Others, especially those with ties to Liberman’s camp, tend to see things differently. One political insider familiar with Yisrael Beiteinu who spoke on condition of anonymity told the Jewish Telegraphic Agency that in recent years the haredi camp has overreached and engaged in religious coercion beyond enforcing the “status quo.”
(The Times of Israel has reported that one of the haredi demands during recent coalition negotiations was a law permitting gender segregation in public venues.)
“There has been mentality in government that haredim don’t concede or compromise,
everybody else does and for the first time in Israeli history somebody called them on it,” the insider said, asserting that many people are “secretly or not so secretly happy that someone finally stood up to extortion.”
According to this theory, Liberman should see a boost in the polls. In fact, according to one poll released in recent days, Yisrael Beiteinu may receive nine seats in the next election, scheduled for September.
The view from voters
Such gains, however, may depend on how much Likud chooses to make Liberman the target of their ire, said Danny Hershtal, an American immigrant and former Yisrael Beiteinu activist. After spending their budgets on the last election many parties are broke and will rely heavily on “free attention,” he said. If Netanyahu chooses to stop mentioning Liberman (last month he called his erstwhile ally a “leftist,” which has become a slur in Israeli politics) it could negatively impact his electoral chances.

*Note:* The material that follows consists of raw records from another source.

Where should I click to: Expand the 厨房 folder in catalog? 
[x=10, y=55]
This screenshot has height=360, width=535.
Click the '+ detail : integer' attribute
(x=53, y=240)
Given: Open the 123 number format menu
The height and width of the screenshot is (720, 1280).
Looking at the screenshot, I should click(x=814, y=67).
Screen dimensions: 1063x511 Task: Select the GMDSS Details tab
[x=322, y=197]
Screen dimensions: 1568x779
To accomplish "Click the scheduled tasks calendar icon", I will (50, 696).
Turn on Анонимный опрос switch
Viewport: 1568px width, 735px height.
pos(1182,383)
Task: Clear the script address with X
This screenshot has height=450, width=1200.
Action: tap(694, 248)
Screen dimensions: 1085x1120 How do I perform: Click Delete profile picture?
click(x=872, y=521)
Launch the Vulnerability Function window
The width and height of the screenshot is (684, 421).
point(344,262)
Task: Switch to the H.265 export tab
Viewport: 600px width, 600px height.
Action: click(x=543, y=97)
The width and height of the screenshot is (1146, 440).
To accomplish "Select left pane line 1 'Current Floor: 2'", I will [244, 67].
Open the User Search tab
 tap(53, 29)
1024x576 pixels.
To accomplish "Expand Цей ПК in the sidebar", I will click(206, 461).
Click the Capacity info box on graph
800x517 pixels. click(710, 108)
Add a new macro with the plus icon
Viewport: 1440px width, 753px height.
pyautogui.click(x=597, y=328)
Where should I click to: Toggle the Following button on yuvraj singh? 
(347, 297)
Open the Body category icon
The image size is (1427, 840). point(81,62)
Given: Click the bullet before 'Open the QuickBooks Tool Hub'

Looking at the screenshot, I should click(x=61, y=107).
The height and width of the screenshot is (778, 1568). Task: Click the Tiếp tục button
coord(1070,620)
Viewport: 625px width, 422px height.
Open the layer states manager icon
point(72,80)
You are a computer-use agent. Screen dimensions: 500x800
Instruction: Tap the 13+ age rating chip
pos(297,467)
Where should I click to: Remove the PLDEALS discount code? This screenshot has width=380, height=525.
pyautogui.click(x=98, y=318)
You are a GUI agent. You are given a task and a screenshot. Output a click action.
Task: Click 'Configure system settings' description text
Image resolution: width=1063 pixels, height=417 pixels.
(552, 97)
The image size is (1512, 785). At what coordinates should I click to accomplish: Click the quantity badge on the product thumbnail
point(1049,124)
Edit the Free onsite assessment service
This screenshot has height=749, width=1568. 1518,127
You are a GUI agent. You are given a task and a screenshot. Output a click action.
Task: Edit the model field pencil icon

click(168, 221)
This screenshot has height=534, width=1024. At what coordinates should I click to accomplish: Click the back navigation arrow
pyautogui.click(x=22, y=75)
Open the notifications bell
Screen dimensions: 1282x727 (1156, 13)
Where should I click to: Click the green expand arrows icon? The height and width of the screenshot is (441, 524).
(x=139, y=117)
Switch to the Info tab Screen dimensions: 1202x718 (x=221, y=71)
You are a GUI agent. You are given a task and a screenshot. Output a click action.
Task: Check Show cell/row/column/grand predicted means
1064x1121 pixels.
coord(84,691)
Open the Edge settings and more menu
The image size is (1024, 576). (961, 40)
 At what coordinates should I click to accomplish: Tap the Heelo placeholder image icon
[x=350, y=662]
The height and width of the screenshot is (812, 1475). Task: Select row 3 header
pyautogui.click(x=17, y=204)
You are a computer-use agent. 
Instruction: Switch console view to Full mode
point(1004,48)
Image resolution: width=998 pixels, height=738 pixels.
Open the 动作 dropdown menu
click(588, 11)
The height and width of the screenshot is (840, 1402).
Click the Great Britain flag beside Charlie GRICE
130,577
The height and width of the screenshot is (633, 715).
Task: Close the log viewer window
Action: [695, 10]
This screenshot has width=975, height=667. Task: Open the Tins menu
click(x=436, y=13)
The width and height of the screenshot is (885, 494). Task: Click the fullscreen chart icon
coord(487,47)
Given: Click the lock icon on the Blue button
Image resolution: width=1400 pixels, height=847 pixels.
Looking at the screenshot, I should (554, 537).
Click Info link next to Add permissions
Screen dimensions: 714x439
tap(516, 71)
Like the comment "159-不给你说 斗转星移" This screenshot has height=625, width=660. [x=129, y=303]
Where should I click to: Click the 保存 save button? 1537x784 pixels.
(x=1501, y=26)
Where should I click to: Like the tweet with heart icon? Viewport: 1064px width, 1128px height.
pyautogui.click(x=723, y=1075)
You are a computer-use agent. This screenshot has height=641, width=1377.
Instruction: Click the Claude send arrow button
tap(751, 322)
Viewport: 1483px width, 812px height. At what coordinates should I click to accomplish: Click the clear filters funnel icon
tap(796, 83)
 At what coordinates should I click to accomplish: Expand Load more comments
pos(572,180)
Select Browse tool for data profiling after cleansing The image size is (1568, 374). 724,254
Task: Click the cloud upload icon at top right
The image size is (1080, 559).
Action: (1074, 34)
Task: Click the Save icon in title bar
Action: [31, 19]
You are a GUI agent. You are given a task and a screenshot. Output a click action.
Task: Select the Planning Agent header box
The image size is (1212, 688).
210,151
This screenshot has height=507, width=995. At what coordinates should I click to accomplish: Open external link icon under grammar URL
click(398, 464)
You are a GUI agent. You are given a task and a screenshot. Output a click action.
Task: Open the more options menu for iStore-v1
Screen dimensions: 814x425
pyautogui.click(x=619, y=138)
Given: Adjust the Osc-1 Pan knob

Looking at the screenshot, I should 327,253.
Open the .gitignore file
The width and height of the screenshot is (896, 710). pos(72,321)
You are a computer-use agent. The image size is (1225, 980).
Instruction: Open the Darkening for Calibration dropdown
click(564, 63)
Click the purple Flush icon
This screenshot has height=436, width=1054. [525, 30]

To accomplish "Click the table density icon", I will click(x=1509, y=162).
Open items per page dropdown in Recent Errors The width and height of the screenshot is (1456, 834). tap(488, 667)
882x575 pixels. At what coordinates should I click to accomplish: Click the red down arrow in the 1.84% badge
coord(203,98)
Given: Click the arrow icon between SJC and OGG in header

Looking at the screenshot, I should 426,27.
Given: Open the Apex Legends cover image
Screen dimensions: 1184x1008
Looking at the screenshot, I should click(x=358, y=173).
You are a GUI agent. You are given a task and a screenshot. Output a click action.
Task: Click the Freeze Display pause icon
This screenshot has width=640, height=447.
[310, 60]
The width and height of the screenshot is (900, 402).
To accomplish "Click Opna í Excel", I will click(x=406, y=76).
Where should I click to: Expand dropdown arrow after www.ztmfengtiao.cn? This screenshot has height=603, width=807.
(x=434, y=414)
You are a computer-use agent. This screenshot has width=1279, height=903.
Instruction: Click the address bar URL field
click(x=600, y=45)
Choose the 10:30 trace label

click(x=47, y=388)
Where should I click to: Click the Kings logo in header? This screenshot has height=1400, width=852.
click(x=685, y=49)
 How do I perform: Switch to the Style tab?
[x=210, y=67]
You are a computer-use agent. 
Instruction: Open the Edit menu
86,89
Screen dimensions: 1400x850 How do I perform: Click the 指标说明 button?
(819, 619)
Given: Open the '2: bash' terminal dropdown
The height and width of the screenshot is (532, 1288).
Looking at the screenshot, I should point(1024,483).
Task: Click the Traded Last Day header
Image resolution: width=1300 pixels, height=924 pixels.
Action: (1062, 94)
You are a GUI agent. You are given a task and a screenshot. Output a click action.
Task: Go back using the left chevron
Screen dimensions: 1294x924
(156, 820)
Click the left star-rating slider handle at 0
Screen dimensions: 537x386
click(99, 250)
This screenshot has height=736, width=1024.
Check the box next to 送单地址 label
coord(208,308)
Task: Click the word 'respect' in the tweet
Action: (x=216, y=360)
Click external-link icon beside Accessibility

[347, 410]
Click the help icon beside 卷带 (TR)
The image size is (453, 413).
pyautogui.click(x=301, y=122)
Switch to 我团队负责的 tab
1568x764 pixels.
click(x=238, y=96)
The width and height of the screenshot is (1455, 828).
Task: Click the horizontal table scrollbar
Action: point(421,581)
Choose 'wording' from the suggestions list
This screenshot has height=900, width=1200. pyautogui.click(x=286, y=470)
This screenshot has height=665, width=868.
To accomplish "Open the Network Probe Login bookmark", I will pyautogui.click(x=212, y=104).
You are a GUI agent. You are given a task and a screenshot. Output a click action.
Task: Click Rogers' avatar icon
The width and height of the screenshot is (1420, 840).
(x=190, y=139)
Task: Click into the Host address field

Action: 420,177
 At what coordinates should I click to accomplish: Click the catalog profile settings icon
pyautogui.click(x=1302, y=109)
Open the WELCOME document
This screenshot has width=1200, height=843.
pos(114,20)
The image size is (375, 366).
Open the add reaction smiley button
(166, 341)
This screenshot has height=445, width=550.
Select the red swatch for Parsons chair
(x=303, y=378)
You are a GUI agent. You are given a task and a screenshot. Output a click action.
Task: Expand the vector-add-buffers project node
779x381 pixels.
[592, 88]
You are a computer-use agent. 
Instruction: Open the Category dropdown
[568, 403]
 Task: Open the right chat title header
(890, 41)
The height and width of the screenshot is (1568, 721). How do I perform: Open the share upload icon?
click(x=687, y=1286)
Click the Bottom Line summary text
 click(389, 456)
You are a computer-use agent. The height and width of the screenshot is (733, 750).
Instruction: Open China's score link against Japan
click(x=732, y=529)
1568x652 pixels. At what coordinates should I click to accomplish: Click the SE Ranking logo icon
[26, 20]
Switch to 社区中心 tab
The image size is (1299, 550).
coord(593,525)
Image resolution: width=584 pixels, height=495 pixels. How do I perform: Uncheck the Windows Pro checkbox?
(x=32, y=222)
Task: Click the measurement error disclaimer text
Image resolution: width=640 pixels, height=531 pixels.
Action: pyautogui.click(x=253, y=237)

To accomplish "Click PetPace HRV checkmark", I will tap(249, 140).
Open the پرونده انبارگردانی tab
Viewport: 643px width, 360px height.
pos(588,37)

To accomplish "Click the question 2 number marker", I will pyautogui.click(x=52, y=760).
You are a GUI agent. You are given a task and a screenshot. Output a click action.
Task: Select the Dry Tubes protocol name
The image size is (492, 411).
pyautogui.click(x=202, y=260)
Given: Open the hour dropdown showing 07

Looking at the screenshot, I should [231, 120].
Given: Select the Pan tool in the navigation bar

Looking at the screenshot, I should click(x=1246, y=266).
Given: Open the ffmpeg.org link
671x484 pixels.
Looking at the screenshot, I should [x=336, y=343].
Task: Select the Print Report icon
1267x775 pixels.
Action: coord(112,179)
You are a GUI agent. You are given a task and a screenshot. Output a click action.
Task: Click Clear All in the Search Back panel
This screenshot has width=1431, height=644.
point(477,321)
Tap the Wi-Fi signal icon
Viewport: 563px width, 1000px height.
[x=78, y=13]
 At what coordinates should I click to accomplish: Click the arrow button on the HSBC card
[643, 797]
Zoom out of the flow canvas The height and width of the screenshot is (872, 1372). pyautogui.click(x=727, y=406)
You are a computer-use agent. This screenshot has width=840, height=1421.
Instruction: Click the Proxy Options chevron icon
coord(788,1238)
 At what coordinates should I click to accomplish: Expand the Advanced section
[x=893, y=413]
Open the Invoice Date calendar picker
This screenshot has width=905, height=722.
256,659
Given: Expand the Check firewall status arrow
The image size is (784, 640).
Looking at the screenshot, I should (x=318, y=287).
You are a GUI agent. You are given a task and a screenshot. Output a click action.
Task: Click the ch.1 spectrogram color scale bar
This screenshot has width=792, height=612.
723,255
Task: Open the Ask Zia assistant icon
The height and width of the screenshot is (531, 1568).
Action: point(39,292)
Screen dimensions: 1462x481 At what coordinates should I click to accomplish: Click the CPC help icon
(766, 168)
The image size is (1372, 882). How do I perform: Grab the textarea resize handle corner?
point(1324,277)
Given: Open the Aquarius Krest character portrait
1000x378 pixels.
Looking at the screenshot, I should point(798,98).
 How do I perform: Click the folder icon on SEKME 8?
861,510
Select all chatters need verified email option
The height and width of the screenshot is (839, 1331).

“If Likud smarts up and stops taking about him he’ll disappear and not pass the threshold,” said Hershtal.
So far, however, Liberman’s approach has its fans.
“I’ve always voted right but never for Lieberman. This time around, I am seriously considering putting his name in the ballot,” said one immigrant from the U.S. with a haredi background who wants to see change in the Orthodox camp.
“My concern is less about drafting haredim and more about the lack of urgency with integrating the fastest-growing segment of Israel’s population into the workforce,” said the immigrant, who asked to be identified only as Yitzchak because of the sensitivity of the issue. “It’s interesting that while [the haredi parties] make demands about Shabbos, the army and gender segregation, you never hear a word from them about the most pressing issue facing their community: the crippling and growing poverty which economists consistently rank as the leading challenge facing our economy.”
Added Yitzhak: “I’ve been worried about Lieberman’s populism and cynicism in the past but sadly, he is the only one on the right even claiming to have principles when it comes to haredi demands.”
Batya, a college student from Jerusalem, agreed.
“In my academic circle, the party is really unpopular so if anyone I know is supporting him, they’re not talking about it. But I find the party more appealing for forcing new elections,” she said. “I am considering supporting him because he combines an emphasis on traditional Israeli values with right-wing politics. Secularism plus conservatism is very appealing to me.”